Thursday, December 23, 2010

Preparing for Disappointment

I'm not talking about the disappointment you feel when you got a reindeer sweater instead of an iPod as a Holiday gift (though I'm sure it's disappointing).  I'm talking about the kind of disappointment you feel when you fail or don't get something you want in life - like a job.

I had a phone interview today for a job I really wanted.  It wasn't a permanent position but the pay was good and the work was a good fit.  But, I think I failed to convince them of that. 

I can teach.  Ask anyone I've ever taught and they would agree.  I can teach and I can teach well.  And I know my stuff.  And if I don't know my stuff, I can learn my stuff.

I'm not trying to be conceited here.  I'm not bragging.  It just happens to be an ability I have.  What I don't have is instant recall.  Or an amazing memory. (Just ask the same people I've taught!!)  And that's where I failed.  They asked me a few technical questions for which I could not recall the exact steps.  Now, ask me to write a tip sheet on the very same thing, and, voila!  Just give me the few moments to brush off the knowledge and I'll present it in a way that can be understood.  Really. 

However, on the phone and under the gun, it's a no-go.  And they asked me about the steps to do something I hadn't done in about 4 years.  So, what's a girl to do....except to prepare for disappointment.  And it stinks.  Disappointment is never fun, but it happens.

I'm sad and frustrated as anybody would be.  I felt like crying and there would have been nothing wrong with that.  I didn't cry, though. 

I channeled my energy instead and baked some cookies for Christmas.  And while baking cookies I have rehashed and rehearsed what I could have said, should have said, might have said, but didn't.

So, I've thought about damage control - contacting the recruiter and reiterating my experience, my desire, my skills - but she's not the interviewer so how much good it would it really do?  I'll do it anyways, though since it can't really hurt.

I've figured out what I'd do differently next time.  Like saying, no I don't remember that particular sequence of steps at the moment but here's how I would handle it on the job and why you wouldn't be disappointed.

But now?  Now, it's time to get back on the horse and try it again.  Pick up, dust off, and keep going.  Easy?  No.  Necessary?  Yes.  Willing?  Mostly. (Hey, we're being honest here, right?)

But, above all, I need to be gentle with myself.  I need to remind myself I'm not perfect and that it's OK and to have faith that something else will come my way.

How do you prepare for and handle disappointment?


  1. Oh, Therese, I'm sorry that the interview didn't go as well as you wanted.

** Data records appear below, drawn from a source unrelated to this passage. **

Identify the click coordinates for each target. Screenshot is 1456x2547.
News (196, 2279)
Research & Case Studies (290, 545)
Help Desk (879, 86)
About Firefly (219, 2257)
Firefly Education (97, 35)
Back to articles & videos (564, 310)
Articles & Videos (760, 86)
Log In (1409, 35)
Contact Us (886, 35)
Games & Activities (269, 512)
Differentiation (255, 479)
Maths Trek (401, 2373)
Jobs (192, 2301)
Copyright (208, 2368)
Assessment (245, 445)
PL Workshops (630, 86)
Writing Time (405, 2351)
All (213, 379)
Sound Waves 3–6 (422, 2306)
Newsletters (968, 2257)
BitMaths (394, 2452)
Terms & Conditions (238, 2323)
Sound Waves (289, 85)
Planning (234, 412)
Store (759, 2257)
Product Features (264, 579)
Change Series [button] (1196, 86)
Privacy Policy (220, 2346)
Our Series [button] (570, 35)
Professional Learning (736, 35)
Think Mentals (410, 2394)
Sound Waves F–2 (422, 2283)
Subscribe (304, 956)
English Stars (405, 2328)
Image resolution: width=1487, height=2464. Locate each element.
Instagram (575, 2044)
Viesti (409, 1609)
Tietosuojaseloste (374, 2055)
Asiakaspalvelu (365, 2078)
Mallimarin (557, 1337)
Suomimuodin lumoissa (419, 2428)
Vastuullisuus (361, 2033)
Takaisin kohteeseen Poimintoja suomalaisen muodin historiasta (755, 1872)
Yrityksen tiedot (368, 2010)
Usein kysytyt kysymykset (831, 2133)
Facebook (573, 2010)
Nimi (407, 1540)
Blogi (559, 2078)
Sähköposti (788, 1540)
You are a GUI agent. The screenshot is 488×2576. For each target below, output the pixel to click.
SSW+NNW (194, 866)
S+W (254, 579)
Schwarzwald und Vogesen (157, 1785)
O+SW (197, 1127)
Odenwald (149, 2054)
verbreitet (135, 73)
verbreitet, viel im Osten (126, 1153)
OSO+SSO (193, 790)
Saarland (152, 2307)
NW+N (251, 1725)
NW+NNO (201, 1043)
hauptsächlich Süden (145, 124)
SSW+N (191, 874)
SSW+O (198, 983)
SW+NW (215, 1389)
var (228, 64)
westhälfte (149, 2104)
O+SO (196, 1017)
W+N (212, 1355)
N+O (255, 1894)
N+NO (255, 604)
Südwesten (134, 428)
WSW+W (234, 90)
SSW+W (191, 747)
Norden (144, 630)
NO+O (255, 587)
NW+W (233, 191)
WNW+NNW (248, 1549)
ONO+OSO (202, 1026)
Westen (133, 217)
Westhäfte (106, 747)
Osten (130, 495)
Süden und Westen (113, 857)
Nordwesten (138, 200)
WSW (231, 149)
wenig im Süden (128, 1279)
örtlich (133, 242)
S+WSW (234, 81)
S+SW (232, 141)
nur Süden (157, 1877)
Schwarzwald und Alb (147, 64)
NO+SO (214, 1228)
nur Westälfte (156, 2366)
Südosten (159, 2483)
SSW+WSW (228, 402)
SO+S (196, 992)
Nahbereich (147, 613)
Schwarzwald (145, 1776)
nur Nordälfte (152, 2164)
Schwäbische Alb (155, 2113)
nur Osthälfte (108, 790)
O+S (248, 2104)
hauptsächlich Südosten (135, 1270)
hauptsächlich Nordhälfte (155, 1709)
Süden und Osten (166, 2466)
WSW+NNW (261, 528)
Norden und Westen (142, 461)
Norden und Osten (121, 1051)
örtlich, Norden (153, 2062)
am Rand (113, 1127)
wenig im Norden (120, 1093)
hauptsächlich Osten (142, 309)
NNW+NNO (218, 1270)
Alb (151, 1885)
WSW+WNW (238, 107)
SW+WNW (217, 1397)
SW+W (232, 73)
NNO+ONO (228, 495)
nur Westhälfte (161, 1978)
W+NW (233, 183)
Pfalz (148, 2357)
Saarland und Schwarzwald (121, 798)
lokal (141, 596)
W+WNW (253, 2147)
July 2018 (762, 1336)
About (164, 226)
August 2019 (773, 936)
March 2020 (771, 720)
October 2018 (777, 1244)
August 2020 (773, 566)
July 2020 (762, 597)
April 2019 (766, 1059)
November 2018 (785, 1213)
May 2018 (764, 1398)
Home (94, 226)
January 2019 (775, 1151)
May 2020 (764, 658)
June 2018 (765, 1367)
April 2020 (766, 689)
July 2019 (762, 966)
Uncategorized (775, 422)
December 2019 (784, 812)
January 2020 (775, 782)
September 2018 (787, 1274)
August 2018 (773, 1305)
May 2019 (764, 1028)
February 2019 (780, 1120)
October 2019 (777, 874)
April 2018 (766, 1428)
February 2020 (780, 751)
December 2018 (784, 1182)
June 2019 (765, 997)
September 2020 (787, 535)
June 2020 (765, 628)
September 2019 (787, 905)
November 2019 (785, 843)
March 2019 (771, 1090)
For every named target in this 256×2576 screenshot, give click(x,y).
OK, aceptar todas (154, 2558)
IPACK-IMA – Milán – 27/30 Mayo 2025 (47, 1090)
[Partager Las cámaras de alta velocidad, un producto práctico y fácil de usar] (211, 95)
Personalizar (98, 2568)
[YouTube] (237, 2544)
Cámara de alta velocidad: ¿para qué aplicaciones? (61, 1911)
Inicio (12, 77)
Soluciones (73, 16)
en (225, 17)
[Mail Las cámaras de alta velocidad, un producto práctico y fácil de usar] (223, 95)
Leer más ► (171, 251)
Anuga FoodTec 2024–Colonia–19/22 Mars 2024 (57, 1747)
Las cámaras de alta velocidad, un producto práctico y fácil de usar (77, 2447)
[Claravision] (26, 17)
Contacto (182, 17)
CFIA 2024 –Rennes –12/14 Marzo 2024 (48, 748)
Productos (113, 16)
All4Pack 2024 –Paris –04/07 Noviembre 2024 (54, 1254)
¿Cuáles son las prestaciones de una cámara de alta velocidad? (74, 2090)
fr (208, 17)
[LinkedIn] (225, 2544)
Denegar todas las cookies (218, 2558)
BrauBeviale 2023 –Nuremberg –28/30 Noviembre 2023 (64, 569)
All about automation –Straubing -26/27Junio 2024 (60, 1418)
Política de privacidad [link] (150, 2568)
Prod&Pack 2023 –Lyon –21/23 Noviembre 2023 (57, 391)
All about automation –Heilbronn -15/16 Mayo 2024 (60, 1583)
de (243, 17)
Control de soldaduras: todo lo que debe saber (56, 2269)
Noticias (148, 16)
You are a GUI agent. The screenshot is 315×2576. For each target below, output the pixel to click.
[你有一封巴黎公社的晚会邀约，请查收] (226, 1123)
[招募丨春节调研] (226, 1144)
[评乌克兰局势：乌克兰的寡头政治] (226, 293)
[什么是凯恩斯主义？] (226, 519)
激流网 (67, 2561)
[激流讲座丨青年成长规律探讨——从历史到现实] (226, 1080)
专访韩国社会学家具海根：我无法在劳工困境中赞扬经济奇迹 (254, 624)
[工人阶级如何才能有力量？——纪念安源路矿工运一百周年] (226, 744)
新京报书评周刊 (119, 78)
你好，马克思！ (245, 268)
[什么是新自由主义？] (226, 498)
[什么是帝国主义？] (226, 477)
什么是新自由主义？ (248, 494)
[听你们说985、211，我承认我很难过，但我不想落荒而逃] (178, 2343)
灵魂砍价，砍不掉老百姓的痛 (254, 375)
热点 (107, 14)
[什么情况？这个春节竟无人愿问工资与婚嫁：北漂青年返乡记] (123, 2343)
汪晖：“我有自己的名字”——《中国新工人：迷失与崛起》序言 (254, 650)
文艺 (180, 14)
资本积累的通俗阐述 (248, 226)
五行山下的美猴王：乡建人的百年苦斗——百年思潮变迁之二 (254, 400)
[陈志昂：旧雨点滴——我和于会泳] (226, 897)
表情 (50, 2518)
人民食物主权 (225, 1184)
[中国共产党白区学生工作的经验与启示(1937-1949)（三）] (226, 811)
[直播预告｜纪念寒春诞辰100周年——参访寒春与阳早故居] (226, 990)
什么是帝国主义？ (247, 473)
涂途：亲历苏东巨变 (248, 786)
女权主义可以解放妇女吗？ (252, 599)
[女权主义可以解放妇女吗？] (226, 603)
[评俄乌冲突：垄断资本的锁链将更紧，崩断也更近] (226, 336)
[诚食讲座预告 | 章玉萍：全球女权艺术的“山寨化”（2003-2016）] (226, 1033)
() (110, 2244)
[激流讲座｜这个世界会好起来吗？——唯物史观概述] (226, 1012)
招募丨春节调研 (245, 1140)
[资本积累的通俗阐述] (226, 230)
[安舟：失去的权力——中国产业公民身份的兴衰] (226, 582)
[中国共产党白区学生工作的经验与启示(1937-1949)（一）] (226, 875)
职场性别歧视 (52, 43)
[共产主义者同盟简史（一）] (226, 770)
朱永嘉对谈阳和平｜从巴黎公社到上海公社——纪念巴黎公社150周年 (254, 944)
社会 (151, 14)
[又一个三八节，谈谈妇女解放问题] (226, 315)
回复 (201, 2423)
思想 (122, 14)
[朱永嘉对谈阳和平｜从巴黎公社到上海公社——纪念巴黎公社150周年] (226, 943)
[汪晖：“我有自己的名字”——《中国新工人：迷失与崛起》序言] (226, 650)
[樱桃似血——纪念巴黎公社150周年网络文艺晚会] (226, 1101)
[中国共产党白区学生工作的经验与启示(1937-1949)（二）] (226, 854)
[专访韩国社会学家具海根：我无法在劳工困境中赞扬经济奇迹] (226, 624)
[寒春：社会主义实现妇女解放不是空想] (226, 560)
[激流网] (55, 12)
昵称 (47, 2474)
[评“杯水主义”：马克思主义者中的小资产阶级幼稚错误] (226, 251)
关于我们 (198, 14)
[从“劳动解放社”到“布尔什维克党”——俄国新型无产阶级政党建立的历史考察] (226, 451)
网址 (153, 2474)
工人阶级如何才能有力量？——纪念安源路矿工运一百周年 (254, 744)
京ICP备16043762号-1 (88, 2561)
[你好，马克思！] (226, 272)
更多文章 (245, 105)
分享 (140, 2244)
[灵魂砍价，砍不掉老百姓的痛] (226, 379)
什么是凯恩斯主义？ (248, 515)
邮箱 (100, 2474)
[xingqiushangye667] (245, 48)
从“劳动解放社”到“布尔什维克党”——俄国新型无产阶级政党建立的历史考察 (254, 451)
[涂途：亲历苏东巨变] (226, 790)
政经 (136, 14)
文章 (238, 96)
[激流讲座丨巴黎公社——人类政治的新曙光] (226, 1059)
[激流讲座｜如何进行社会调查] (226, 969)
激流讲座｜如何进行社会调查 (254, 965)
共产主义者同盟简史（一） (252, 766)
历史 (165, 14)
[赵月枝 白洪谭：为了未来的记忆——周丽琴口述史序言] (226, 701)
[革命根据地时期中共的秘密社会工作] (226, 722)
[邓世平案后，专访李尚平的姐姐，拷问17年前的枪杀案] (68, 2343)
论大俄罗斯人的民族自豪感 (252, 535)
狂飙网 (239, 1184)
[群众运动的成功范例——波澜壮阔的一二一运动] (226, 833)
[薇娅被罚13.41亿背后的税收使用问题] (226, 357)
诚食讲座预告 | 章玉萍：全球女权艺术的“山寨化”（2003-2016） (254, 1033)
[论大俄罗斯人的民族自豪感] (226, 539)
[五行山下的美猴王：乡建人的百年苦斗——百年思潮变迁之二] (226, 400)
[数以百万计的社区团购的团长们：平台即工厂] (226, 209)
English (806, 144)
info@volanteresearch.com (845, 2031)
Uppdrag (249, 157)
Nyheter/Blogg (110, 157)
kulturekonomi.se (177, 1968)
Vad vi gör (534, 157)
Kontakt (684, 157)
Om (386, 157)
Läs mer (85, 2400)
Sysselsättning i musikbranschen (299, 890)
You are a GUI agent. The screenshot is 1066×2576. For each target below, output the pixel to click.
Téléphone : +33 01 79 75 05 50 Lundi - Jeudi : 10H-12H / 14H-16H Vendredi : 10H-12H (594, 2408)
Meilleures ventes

Disappointment is hard, and it's especially hard when you believe (rightly or not) that you could have done something to avoid it.

    I find phone interviews very difficult. I usually conduct a number of interviews every year. Skype is a little better that only audio, but I think it is very hard for the interviewee to present her best self at a distance. Little consolation, I know.

    How do I prepare for and handle disappointment? Well, I'm often not prepared because I don't see it coming! But when faced with it, surprise or not, I try to step back from judging the situation.

    I go back to one of my favorite stories about the poor farmer (you probably know it already) whose only horse ran off. The neighbor said, oh what a disaster. The farmer said, who knows if it's good or bad. The horse returned leading a herd of wild horses. The neighbor said, oh what good fortune! The farmer said, who knows if it is good or bad. The farmer's only son broke his leg trying to tame one of the wild horses. Tragedy? The army came through the village taking all the young men...except the farmer's son.

    So give yourself a period of time to be disappointed. Honor your feelings. And at the end of the time, maybe you can trust that it will all work out to your good.

    Like Joseph said to his brothers who sold him into slavery, "You meant it for harm, but God meant it for good."

    Good luck!

  2. I second everything Galen said (and really wish I coud articulate it as well as she did!). Anyway, you've already gleaned so much from the experience that it wasn't a loss at all. Thanks for sharing and reminding me that there's a lesson to be learned from all experiences, even the disappointing ones.